● Problem to solve
Turn the records below into a numbered list with one line per item, and leave out the blank lines.

═══ Data supplied ═══

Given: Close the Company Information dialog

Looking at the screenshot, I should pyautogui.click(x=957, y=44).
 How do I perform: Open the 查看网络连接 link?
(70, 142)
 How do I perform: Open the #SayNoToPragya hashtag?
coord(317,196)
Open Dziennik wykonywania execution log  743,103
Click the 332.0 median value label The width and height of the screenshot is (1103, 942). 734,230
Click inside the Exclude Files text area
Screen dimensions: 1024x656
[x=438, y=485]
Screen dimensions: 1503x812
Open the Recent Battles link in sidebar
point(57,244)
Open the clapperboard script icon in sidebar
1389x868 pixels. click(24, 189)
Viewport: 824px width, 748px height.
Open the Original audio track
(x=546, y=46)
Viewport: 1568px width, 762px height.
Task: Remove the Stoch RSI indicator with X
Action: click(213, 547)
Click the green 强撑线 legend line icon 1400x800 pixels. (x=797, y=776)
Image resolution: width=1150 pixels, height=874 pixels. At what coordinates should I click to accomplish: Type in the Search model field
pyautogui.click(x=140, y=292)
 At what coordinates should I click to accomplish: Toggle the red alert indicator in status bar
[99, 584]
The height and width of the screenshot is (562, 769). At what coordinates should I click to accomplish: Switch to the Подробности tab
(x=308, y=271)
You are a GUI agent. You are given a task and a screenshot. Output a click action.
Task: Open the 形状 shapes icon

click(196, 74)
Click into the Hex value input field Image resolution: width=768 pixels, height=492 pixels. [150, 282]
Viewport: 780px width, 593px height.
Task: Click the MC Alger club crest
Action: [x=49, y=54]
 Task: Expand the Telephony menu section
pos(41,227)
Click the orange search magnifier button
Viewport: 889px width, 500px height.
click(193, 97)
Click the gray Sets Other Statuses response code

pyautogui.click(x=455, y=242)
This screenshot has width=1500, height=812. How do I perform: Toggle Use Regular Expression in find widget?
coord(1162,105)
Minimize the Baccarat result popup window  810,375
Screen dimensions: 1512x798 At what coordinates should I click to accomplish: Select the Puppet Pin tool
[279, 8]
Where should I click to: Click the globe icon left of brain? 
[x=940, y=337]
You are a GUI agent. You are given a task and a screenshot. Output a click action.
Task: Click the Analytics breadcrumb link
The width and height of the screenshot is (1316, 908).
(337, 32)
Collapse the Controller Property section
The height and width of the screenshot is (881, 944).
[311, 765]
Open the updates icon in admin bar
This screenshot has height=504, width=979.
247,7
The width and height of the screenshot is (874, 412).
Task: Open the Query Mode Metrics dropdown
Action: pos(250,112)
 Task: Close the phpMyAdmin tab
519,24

═══

● The reply
1. Given: Close the Company Information dialog
2. Looking at the screenshot, I should pyautogui.click(x=957, y=44).
3.  How do I perform: Open the 查看网络连接 link?
4. (70, 142)
5.  How do I perform: Open the #SayNoToPragya hashtag?
6. coord(317,196)
7. Open Dziennik wykonywania execution log  743,103
8. Click the 332.0 median value label The width and height of the screenshot is (1103, 942). 734,230
9. Click inside the Exclude Files text area
10. Screen dimensions: 1024x656
11. [x=438, y=485]
12. Screen dimensions: 1503x812
13. Open the Recent Battles link in sidebar
14. point(57,244)
15. Open the clapperboard script icon in sidebar
16. 1389x868 pixels. click(24, 189)
17. Viewport: 824px width, 748px height.
18. Open the Original audio track
19. (x=546, y=46)
20. Viewport: 1568px width, 762px height.
21. Task: Remove the Stoch RSI indicator with X
22. Action: click(213, 547)
23. Click the green 强撑线 legend line icon 1400x800 pixels. (x=797, y=776)
24. Image resolution: width=1150 pixels, height=874 pixels. At what coordinates should I click to accomplish: Type in the Search model field
25. pyautogui.click(x=140, y=292)
26.  At what coordinates should I click to accomplish: Toggle the red alert indicator in status bar
27. [99, 584]
28. The height and width of the screenshot is (562, 769). At what coordinates should I click to accomplish: Switch to the Подробности tab
29. (x=308, y=271)
30. You are a GUI agent. You are given a task and a screenshot. Output a click action.
31. Task: Open the 形状 shapes icon
32. click(196, 74)
33. Click into the Hex value input field Image resolution: width=768 pixels, height=492 pixels. [150, 282]
34. Viewport: 780px width, 593px height.
35. Task: Click the MC Alger club crest
36. Action: [x=49, y=54]
37.  Task: Expand the Telephony menu section
38. pos(41,227)
39. Click the orange search magnifier button
40. Viewport: 889px width, 500px height.
41. click(193, 97)
42. Click the gray Sets Other Statuses response code
43. pyautogui.click(x=455, y=242)
44. This screenshot has width=1500, height=812. How do I perform: Toggle Use Regular Expression in find widget?
45. coord(1162,105)
46. Minimize the Baccarat result popup window  810,375
47. Screen dimensions: 1512x798 At what coordinates should I click to accomplish: Select the Puppet Pin tool
48. [279, 8]
49. Where should I click to: Click the globe icon left of brain? 
50. [x=940, y=337]
51. You are a GUI agent. You are given a task and a screenshot. Output a click action.
52. Task: Click the Analytics breadcrumb link
53. The width and height of the screenshot is (1316, 908).
54. (337, 32)
55. Collapse the Controller Property section
56. The height and width of the screenshot is (881, 944).
57. [311, 765]
58. Open the updates icon in admin bar
59. This screenshot has height=504, width=979.
60. 247,7
61. The width and height of the screenshot is (874, 412).
62. Task: Open the Query Mode Metrics dropdown
63. Action: pos(250,112)
64.  Task: Close the phpMyAdmin tab
65. 519,24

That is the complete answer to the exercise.